The business moved to its current location in Hawes in 2015 and still handcrafts the eponymous cheese with a staff of 230. In 2017, the company made a £5 million investment in its dairy and cheese making facilities. In the financial year ending March 2017, the company sold 4,664 tonnes of cheese. The company estimated revenues of £27.5 million and pre-tax profits of around £1 million in their financial year ending in March 2018. Exports make up about 15% of the revenues and visits by tourists another 10%. The creamery has become a tourist attraction, visited by up to 300,000 people each year.

In January 2018, the company appointed David Salkeld as its new chairman, replacing Matthew Gribbin who was with the Creamery for ten years.

Wensleydale Creamery has won many awards at The Great Yorkshire Show's Cheese and Dairy Show. In 2018 Yorkshire Wensleydale took the Reserve Supreme Cheese title. The company also received ten gold, four silver and four bronze awards and four Best of Category trophies. In 2017, the creamery had won 22 awards.

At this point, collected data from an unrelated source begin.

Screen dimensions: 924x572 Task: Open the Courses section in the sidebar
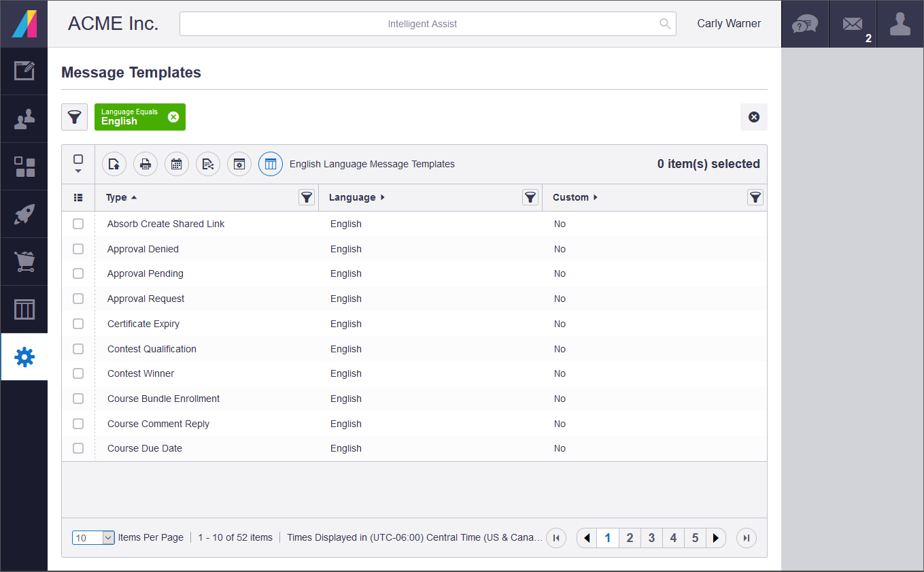click(x=24, y=166)
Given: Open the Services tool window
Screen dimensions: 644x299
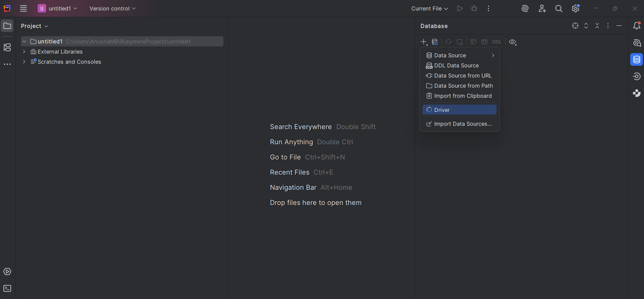Looking at the screenshot, I should click(7, 272).
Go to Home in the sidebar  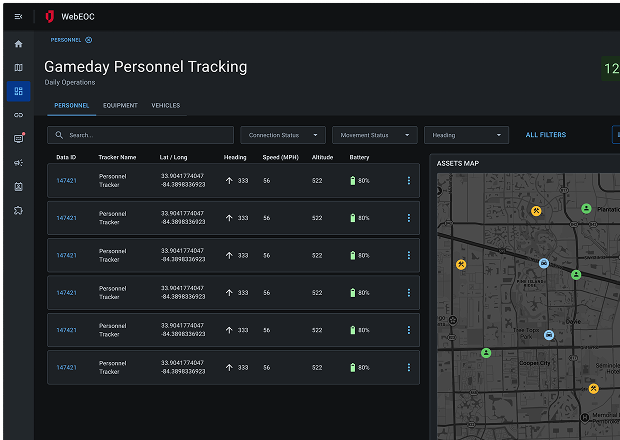(x=18, y=44)
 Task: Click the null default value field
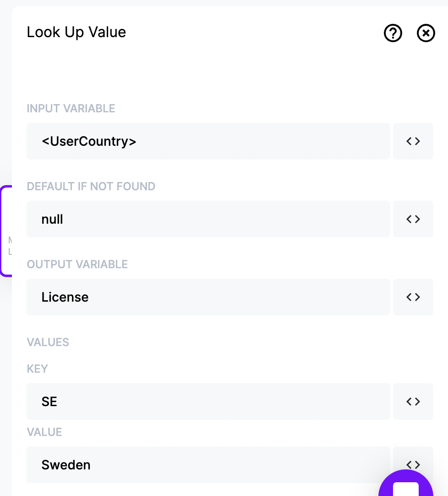[208, 219]
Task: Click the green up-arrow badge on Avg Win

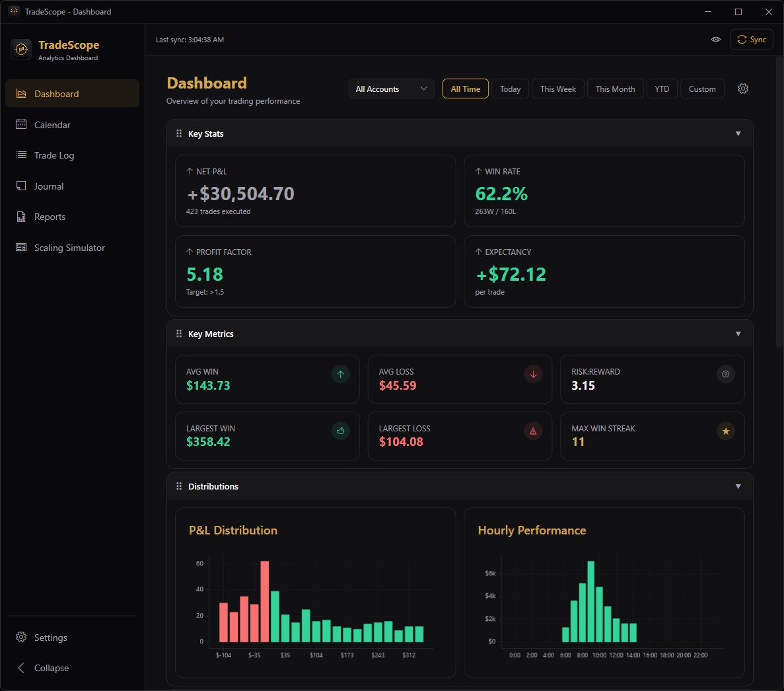Action: click(x=340, y=374)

In mid 2019, an announcement indicated that cheese waste (primarily whey) from the Creamery, which makes 4,000 tonnes of cheese per year, would help heat 4,000 Yorkshire homes with renewable "green gas". The Leeming biogas plant will use anaerobic digestion to turn the waste into methane biogas which will be burned for conversion into electricity. (The plant was already using this process with dairy waste from an ice cream manufacturing facility.) Any whey residue remaining after the process will be spread in the area to improve the soil.

In July 2021 the business was acquired by Saputo for £23 million.

==Products==
The Wensleydale Creamery makes several cheeses including Cheddar, Red Leicester and varieties of Wensleydale such as Blue. Their Yorkshire Wensleydale is produced in versions including traditional, smoked, and blended
with cranberries.

== Pollution ==
Pollution in 2023 and 2025 in a tributary of the River Ure was caused by a faulty drainage system at the Creamery.